During the Second Hatta government from August 1949 until January 1950, Ki Sarmidi Mangunsarkoro worked as the Minister of Education, Teaching, and Culture (PP and K) of the Republic of Indonesia. While serving as Minister of PP and K, he founded and inaugurated the Indonesian Academy of Fine Arts (ASRI) in Yogyakarta, established the Karawitan Conservatory in Surakarta, and helped found Gadjah Mada University (UGM) Yogyakarta.

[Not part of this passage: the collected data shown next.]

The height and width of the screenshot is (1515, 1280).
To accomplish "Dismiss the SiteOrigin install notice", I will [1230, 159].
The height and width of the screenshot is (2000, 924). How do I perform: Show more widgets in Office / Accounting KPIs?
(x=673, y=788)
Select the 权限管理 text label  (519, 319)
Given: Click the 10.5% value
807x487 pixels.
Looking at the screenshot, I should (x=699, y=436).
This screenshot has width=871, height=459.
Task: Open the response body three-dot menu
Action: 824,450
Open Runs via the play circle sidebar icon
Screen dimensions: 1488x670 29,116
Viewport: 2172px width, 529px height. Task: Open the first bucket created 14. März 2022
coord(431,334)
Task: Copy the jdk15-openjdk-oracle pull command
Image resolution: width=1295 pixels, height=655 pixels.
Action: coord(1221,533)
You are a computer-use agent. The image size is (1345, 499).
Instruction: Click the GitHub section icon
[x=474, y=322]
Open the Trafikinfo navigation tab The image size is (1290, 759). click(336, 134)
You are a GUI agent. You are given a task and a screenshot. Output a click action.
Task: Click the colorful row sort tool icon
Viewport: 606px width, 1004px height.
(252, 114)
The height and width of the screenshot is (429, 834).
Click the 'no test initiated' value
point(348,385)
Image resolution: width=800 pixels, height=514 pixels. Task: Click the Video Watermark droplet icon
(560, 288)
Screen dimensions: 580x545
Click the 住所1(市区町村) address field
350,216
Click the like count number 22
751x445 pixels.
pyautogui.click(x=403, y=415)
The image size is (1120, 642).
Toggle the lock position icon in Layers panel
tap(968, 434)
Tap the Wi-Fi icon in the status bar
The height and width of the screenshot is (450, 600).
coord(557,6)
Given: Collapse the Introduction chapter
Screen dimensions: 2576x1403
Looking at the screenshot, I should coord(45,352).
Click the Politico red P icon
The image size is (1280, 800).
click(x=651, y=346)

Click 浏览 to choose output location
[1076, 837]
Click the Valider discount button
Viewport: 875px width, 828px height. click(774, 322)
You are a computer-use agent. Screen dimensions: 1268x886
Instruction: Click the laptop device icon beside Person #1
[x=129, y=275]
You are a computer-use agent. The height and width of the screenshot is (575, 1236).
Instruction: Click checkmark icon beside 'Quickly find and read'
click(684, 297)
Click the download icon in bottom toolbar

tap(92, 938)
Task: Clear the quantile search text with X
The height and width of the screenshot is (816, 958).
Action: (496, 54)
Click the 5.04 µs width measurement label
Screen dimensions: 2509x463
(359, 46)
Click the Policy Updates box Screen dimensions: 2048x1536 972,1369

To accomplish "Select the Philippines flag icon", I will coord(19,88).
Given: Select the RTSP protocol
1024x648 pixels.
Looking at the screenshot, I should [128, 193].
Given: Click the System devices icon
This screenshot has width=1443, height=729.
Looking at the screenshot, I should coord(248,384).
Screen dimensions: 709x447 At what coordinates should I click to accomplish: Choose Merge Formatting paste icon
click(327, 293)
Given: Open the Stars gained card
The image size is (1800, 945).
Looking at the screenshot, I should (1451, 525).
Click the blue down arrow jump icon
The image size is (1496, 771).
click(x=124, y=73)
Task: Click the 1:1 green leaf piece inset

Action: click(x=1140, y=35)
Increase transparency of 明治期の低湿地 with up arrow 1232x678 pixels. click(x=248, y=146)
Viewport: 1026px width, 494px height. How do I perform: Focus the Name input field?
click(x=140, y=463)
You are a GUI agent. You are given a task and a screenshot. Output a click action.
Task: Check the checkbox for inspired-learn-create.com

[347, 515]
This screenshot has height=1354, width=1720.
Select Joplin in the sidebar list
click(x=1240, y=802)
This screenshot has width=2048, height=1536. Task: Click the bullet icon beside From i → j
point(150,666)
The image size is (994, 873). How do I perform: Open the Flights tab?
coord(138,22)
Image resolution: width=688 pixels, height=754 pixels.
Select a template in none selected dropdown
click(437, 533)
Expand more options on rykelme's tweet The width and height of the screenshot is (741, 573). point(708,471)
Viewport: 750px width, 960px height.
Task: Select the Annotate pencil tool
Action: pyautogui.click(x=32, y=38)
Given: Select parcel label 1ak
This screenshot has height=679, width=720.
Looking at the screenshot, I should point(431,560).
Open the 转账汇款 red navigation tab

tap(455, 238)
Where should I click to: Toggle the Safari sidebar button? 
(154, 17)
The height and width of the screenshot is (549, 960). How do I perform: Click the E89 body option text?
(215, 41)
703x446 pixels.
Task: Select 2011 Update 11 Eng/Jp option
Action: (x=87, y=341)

The Government's trust in his reputation and dedication to the State led Ki Sarmidi Mangunsarkoro to be entrusted again as Minister of PP and K RI during the Halim Cabinet from January 1950 to September 1950, and he succeeded in compiling and fighting in parliament Law No. 4/1950 on the Basics of Education and Teaching in Schools for all Indonesia. Law No. 4/1950 was passed and became the first National Education Law.

== Personal life ==
Ki Sarmidi Mangunsarkoro's modest, national-minded persona and a thick sense of nationalism were reflected in his daily appearance, which always wore a slightly rounded Peci, a thick moustache, a white Schiller shirt, and a Samarinda sarong and wore sandals. He also applied a very simple appearance when he was Minister of PP and K, that is, he did not want to live in the ministerial residence. When attending presidential banquets, on the road, or travelling to Jakarta, he always wore a sarong and Peci.

Ki Sarmidi Mangunsarkoro died on 8 June 1957 in Jakarta, buried in the Taman siswa family graveyard in Taman Wijaya Brata, Celeban, Yogyakarta. For his services, the late Ki Sarmidi Mangunsarkoro received the Bintang Mahaputra Adipradana from the government, as well as honours from Tamansiswa and the people.